I no longer feel guilty every minute of every day for no reason at all (something I lived with for YEARS as a fundamentalist). This is the most freeing feeling I've ever had.
Now that I've gotten that out of the way, let me tell you how I do live out my faith these days.
Today, I leave room for more grace (and again, I don’t mean that in an “I can do whatever I want” way). What it means is that I no longer think I have all the answers. Not from the Bible, not from theology, not from anywhere. I know that there are fundamental truths in the Bible. I know that there are all sorts of things that we can’t and shouldn't compromise on. I just don’t think that that’s the whole Bible, and that there are many gray areas in there, and that we shouldn't battle to the death over those gray areas here on earth. Rather, let’s extend a little more grace to everyone on these areas. Hold to your own convictions and beliefs, but don’t guilt others into doing the same, especially not people who aren't Christian.
Speaking of which…
STOP EXPECTING NON-CHRISTIANS TO ACT LIKE CHRISTIANS
STOP HOLDING NON-CHRISTIANS TO YOUR STANDARDS
There are very few things in this life that aggravate me more than when I see Christians judging and condemning non-Christians for living and acting like non-Christians. Friends, this accomplishes little more than making Christians look hateful, and that’s not what we’re called to do. Jesus said that the world will know us by our love, right? So let’s try a little more of that. I don’t think ministry and missions ever work out very well while using that tactic.
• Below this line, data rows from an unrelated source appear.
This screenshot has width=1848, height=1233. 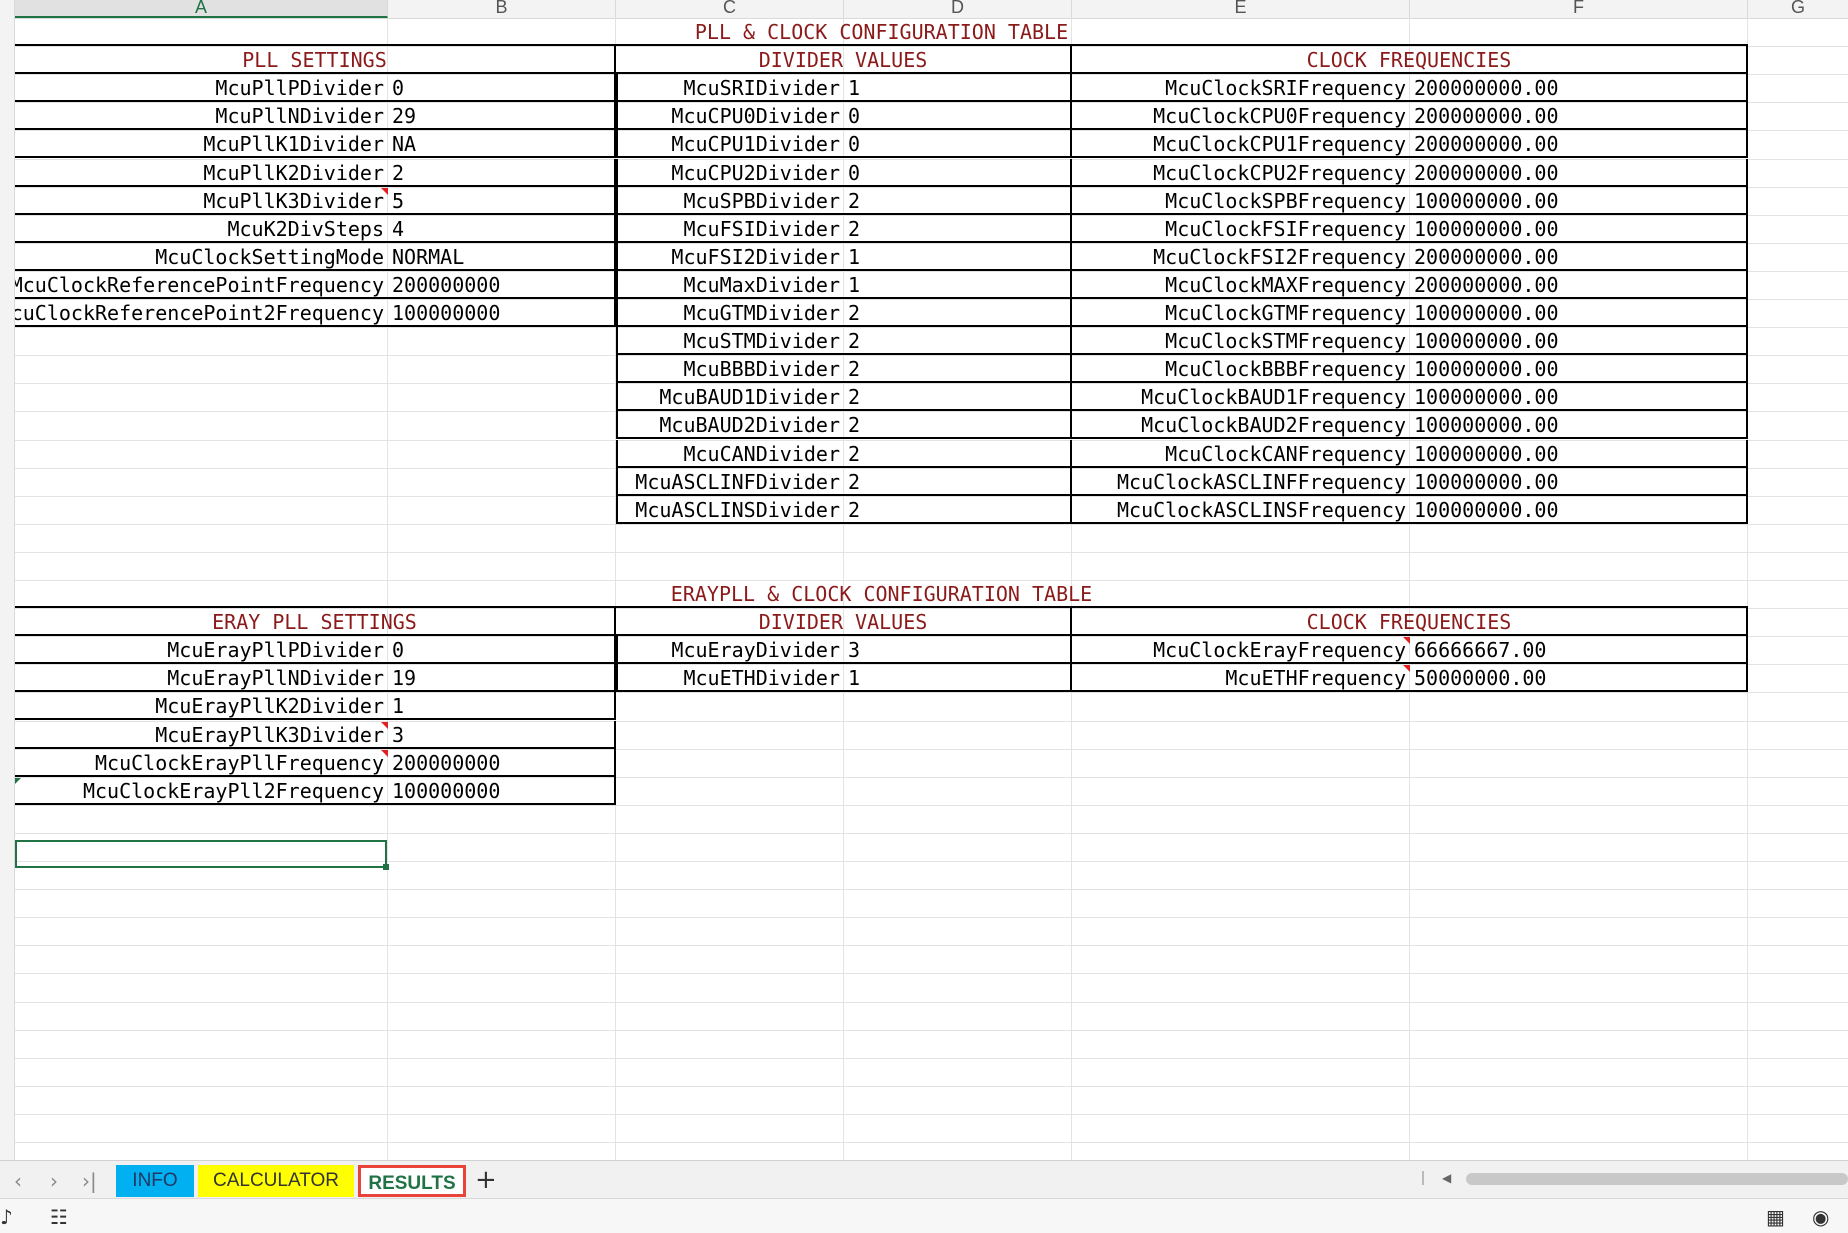 What do you see at coordinates (202, 116) in the screenshot?
I see `pll-param-name: McuPllNDivider` at bounding box center [202, 116].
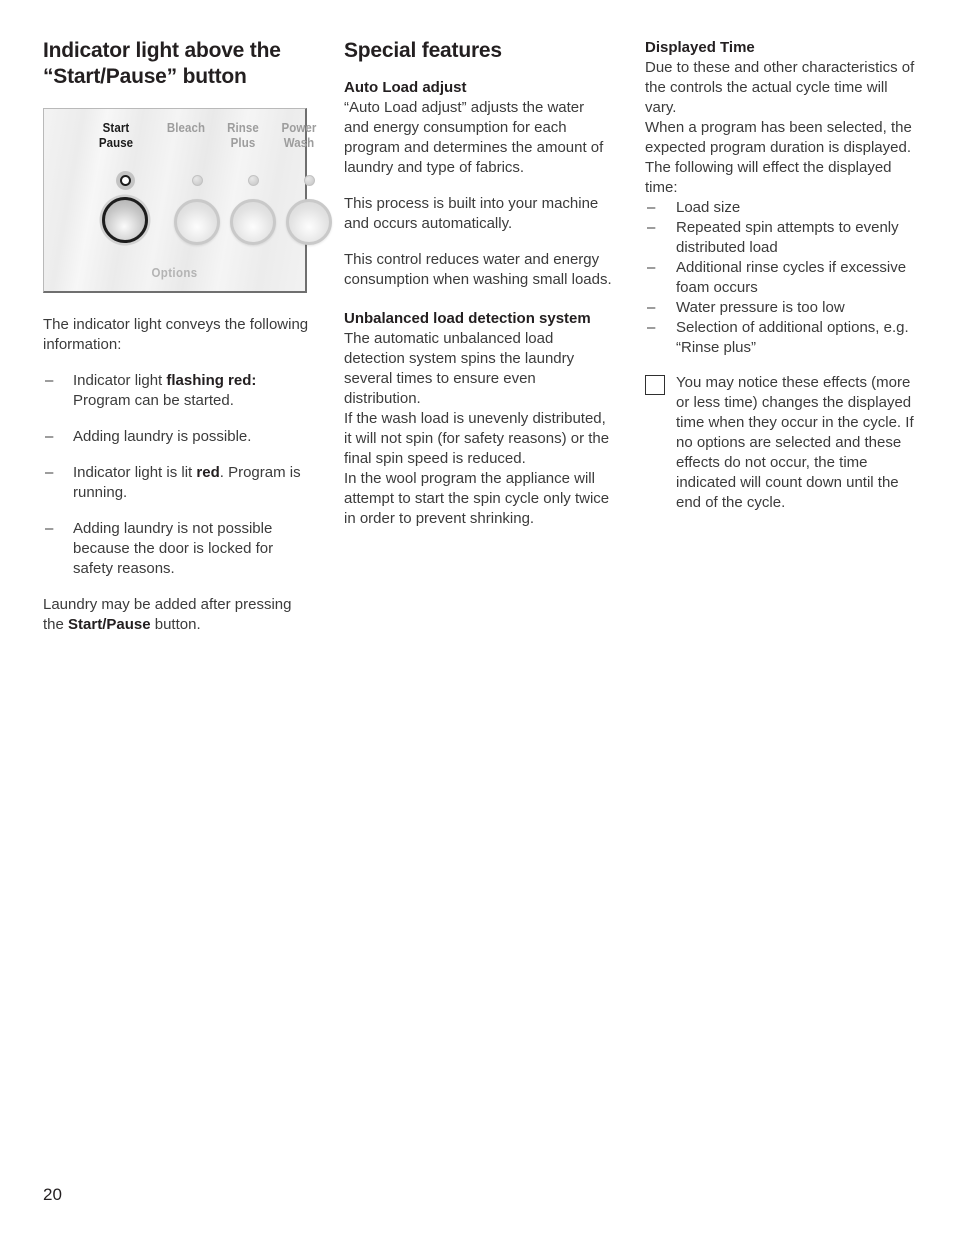  What do you see at coordinates (468, 318) in the screenshot?
I see `subheading-unbalanced-load: Unbalanced load detection system` at bounding box center [468, 318].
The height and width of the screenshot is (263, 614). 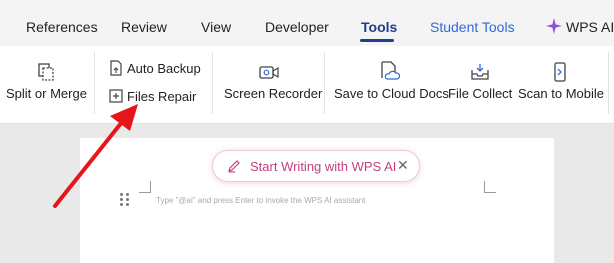 I want to click on file-collect-button: File Collect, so click(x=480, y=82).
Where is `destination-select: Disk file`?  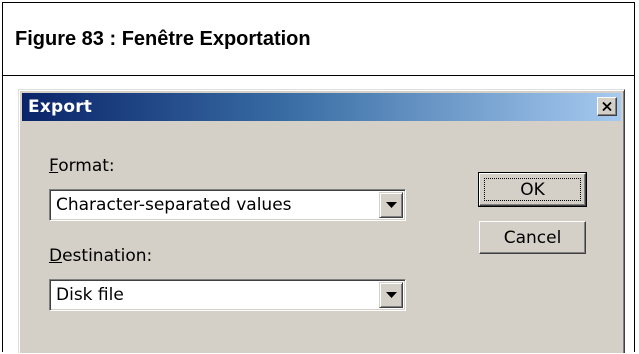 destination-select: Disk file is located at coordinates (228, 295).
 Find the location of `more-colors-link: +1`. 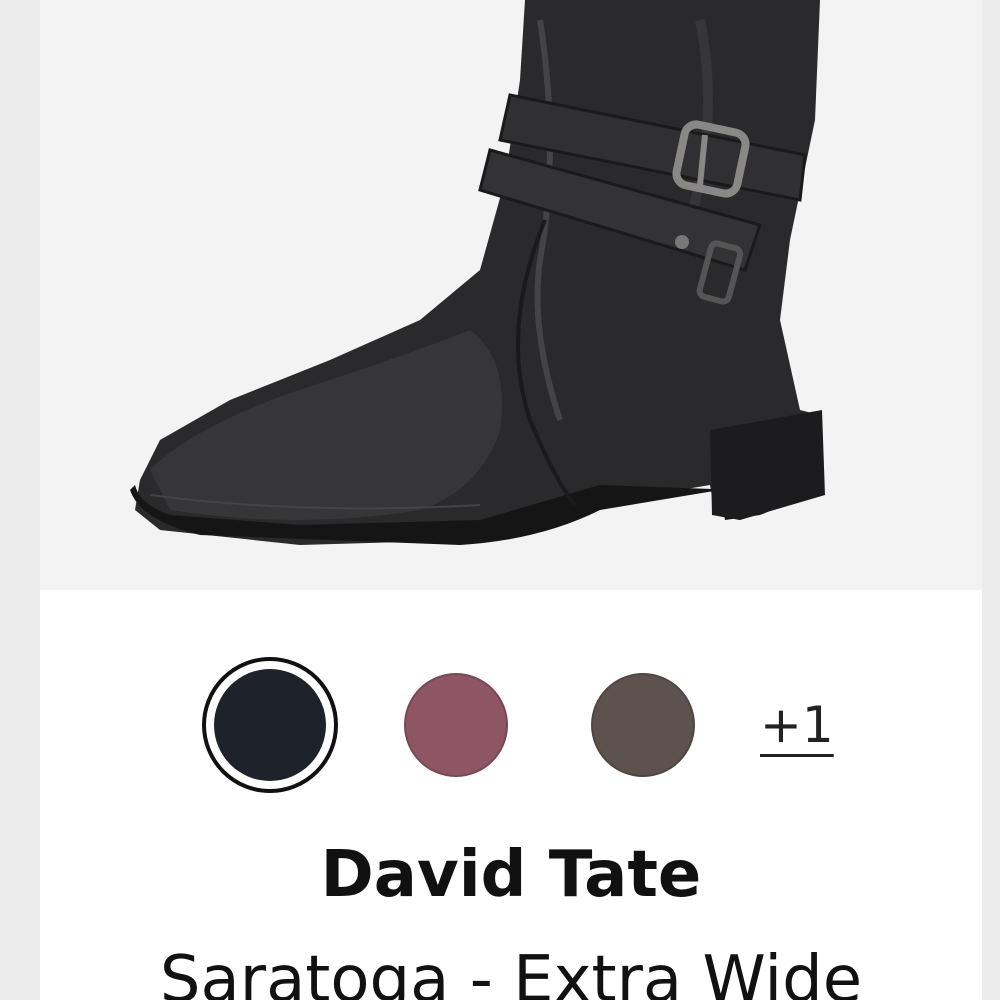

Think rather of Paul when he was in Athens (Acts 17). The story goes that he went there and saw that the city was FULL of idols. I don’t pretend to know exactly what this means. I believe Athens was a pretty big city, so I’m guessing there were quite a few of these idols. He was upset when he saw all these idols so he of course began preaching, and soon enough he had people asking him what on earth he was talking about. However, rather than give them an itemized list of all the ways they were sinning, he complimented them on how religious they were. Then he remarked upon one idol he had seen that read “To an Unknown God.” He used that as an inroad to teaching them the good news of the gospel, and the people were hooked (obviously not all, some of them “sneered” and walked away) and asked to talk to him again.
This, I believe, is an amazing example of how to speak with non-believers. How to build relationships. You can’t build a relationship with anyone by first tearing them down, telling them everything they believe is wrong, and giving them an itemized list of why they’re going to hell. Just doesn't make for a good introduction. And I don’t believe that any ministry is effective without first having a good relationship.
Friends, Fundamentalism is fast pushing away everyone it is purporting to love and reach out to. There have been hundreds of blogs and articles written about why people are leaving the church in droves, and I believe that this is one of the main reasons why. The hatred and divisiveness that naturally comes from this kind of extreme, unyielding mentality was bound to catch up to the church eventually.

This is why I am not a Fundamentalist anymore. And this is why I feel it necessary to use my experience and do what I can to heal that divide. There is a better way.